Foretastes of a new American civil war
If a new civil war comes to the United States of America, it will not come in the form it did in the 19th Century, with two large intact geographic blocks—the Confederacy and the Union–each with their own military locked continuously in armed conflict. It’s likely to take one of two tracks: (1) a coup attempt, like the January 6 insurrection; or (2) it will look more like the late 20th Century convulsions in Northern Ireland, known as “The Troubles,” marked by scattered and sporadic acts of violence inflicted by loosely networked paramilitary groups. In Northern Ireland, more than half the 3,500 people killed were civilians, in a conflict that spanned about 30 years from the late 1960s to the late 1990s.
We are getting foretastes of something similar, now largely committed piecemeal by individual right wing “lone wolves” terrorizing racial, ethnic, and religious minorities, LGBTQ communities, and increasingly school board members, electoral officials, businesses that openly support progressive causes, law enforcement, and members of the judiciary.

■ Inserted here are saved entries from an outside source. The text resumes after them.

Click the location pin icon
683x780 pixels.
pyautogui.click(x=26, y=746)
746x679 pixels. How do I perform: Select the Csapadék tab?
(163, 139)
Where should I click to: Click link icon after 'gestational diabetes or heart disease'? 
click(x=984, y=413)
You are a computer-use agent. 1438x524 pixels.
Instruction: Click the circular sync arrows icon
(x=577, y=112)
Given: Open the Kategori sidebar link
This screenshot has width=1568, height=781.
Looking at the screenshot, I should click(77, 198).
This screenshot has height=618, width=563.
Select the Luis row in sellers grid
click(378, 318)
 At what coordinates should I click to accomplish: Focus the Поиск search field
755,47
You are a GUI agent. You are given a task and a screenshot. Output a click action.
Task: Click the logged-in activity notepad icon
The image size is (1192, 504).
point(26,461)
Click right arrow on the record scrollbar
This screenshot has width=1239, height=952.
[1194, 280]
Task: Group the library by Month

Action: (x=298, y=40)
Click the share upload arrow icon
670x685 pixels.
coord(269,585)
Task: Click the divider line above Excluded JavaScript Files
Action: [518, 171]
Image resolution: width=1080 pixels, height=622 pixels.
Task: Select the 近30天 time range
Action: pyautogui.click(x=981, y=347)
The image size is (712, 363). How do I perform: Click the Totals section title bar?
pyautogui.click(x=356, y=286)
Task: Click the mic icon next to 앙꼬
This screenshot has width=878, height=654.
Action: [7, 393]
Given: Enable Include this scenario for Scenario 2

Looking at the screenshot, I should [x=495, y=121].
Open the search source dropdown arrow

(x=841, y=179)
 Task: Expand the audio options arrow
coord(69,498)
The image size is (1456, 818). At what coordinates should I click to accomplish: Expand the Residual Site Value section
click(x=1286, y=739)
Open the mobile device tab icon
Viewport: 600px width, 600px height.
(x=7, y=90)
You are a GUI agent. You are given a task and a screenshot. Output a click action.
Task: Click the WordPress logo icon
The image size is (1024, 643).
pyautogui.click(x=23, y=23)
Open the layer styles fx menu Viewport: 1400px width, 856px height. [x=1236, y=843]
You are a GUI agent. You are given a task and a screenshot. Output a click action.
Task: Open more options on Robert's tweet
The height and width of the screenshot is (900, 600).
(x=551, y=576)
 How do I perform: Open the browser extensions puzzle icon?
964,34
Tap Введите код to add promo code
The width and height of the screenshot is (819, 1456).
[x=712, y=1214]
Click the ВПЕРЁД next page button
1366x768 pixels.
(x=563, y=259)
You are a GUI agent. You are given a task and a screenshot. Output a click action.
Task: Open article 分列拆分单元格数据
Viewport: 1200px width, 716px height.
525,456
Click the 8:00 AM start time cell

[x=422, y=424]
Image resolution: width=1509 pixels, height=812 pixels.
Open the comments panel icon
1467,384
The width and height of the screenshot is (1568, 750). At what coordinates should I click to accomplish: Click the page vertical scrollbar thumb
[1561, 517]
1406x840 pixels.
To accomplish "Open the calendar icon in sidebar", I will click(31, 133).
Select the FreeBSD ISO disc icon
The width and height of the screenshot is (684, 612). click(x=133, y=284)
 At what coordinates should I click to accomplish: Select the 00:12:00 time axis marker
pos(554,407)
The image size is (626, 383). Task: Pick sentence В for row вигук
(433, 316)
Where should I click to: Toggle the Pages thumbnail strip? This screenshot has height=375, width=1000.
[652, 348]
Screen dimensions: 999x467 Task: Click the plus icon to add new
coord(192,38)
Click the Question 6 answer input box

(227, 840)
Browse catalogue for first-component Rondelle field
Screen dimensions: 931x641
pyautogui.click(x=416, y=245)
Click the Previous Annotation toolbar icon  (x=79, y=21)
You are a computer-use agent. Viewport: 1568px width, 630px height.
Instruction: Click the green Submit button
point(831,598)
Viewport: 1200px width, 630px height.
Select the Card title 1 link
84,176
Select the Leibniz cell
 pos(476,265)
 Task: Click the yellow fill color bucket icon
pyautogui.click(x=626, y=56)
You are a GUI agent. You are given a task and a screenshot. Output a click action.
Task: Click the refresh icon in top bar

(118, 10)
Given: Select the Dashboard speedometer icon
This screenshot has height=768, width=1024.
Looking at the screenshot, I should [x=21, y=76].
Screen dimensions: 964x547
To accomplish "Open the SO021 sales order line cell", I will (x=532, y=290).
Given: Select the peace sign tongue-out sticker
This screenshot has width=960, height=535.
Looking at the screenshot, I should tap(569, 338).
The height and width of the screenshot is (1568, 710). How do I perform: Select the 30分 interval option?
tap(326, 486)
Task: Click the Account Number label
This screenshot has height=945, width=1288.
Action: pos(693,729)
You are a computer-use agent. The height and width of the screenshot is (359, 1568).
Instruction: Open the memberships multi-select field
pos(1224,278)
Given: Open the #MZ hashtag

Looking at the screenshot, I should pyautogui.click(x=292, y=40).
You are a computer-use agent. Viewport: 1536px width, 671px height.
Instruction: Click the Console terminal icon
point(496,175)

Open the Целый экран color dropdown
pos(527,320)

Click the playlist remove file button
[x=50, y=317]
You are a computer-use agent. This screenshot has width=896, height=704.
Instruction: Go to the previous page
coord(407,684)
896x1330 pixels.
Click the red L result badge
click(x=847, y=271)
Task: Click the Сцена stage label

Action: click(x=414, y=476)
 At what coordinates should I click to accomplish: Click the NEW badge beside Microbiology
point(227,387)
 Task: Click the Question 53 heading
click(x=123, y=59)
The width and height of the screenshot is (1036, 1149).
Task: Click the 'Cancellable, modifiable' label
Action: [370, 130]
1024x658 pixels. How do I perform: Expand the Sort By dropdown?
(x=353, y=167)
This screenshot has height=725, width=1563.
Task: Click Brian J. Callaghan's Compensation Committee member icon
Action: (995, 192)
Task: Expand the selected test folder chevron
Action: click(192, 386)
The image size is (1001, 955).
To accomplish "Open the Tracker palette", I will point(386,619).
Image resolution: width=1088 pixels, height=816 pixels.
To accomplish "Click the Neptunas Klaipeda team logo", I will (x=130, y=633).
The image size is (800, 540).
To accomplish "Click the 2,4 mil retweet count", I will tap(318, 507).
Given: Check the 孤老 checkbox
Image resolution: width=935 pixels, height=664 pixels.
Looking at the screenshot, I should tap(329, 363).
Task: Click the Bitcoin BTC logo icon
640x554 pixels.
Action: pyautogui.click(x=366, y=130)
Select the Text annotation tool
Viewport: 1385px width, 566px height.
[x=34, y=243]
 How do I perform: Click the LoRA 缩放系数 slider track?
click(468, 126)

The overall effect is to sow fear and mistrust broadly among citizens, citizen groups, and institutions. The intent of each violent individual is narrow, but the cumulative impact is wide, and deep. If paramilitary groups like those in Northern Ireland grow in strength in the U.S., the cumulative impact will be all the greater. What’s more, horrifically lethal weapons and ammunition now widely available in the U.S. and being stockpiled by extremists make individuals and groups far more powerful than those in Northern Ireland of the 1990s. The death toll from a low-level but widespread civil war in the U.S. would dwarf the numbers in ‘The Troubles’ of Northern Ireland.
Partisan divisions and proliferation of weaponry make for a combustible mix that threatens a breakdown in the institutions that so far have kept America relatively stable.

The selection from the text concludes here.